The manual on the three standard approaches also mentions that standard appraisal and valuation published by the Appraisal Institute and the International Association of Assessing Officers are acceptable for determining the market value-in-use, Snyder said.

To complete the appraisal, Snyder had filed a petition for a writ of production of books and records with the Porter County Circuit Court and told the PTABOA the copy of the appraisal given to them contained confidential information.

Snyder said accepting the $39 million assessment over the $244.5 million value offered by Poteet would be “an injustice” suffered by the taxpayers since the county’s overall tax value continues to drop.

Feicht said he has looked at the property record cards of roughly 20 hospitals in Indiana and Snyder is the only assessor in Indiana who deviated from the state manual in configuring a value.

“On the other side of the coin, maybe (Snyder) is doing it the right way,” Wszolek told Feicht.

Urbanik asked Feicht if it was Snyder’s methodology or his assessment he was specifically contesting. Feicht replied the appeal is the result of Snyder not following the state’s guidelines.

Porter had appealed tax values on 11 properties for 2013 but decided to withdraw all but the U.S. 6 property.

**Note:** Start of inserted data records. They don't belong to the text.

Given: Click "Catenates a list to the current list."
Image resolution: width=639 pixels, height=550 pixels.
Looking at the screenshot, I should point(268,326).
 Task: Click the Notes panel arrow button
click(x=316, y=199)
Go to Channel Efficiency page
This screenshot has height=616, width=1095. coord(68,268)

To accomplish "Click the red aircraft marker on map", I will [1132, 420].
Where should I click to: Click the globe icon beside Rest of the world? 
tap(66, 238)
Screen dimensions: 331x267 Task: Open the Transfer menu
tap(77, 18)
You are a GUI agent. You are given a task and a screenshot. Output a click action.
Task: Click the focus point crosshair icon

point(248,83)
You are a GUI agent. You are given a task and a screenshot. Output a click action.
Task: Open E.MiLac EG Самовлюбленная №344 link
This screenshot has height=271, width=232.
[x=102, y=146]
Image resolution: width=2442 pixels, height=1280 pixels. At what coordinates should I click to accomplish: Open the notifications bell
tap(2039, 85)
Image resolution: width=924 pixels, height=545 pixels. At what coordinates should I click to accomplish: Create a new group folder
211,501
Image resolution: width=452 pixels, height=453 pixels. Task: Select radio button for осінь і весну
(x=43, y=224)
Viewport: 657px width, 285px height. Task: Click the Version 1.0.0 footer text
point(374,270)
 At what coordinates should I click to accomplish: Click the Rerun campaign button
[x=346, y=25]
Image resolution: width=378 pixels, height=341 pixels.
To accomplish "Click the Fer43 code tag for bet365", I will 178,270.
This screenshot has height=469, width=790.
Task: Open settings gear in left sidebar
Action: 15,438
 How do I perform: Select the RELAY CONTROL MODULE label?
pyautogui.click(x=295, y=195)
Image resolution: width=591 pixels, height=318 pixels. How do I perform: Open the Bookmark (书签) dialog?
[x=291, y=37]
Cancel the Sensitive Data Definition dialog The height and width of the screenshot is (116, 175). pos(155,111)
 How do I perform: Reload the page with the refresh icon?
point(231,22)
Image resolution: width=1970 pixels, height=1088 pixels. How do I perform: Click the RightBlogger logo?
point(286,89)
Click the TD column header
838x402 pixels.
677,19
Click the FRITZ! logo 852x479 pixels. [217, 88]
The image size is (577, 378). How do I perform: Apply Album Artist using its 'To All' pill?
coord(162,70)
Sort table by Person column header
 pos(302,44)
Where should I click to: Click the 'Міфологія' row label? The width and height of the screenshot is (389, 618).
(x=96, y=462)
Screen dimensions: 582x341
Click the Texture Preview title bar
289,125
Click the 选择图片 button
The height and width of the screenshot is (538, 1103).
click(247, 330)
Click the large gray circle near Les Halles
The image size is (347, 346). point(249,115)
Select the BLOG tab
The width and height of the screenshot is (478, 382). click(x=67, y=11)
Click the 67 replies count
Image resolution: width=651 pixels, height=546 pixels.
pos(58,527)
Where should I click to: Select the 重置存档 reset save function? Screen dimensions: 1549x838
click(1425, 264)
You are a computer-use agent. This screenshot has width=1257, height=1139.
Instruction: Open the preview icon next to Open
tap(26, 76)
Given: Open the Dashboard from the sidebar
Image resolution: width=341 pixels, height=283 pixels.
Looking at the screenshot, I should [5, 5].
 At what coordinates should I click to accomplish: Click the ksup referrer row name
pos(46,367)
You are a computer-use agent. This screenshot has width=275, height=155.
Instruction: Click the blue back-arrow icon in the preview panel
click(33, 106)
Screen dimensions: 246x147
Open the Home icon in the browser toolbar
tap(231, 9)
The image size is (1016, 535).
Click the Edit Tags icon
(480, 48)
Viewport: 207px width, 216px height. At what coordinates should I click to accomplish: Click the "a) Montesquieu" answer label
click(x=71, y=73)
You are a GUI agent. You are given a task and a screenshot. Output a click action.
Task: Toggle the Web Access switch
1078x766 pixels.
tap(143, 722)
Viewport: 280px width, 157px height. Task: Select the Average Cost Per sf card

In November, Porter attempted to withdraw its 2012 assessment for Porter Regional Hospital but was not able to do so given the timing before the PTABOA board got to review it.

There it said that the Assessor’s Office was correct in assessing the amount at $34 million because it was using the state’s manual guidelines. At the March 1, 2012 assessment date, the hospital was said to be 90 percent complete.

PTABOA members Wszolek and Urbanik assigned a new 2012 assessment at $117 million which they believed to be the market-in-use values based on the construction costs reported on the hospital’s tax abatement the County had on file. Porter’s CEO at the time Jonathan Nalli signed the abatement form indicating the cost to construct the new hospital was $130 million.

Porter ended up appealing the PTABOA’s new assessment this past month to the Indiana Board of Tax Review which will hear the case in Porter County.

Snyder said the true value of the hospital is expected to be discussed at the Porter County Council meeting this Thursday when the Council questions hospital officials as to when the 10-year tax abatement is supposed to begin.

Wszolek said the PTABOA board has 120 days maximum to make its decision on the hospital’s 2013 appeal.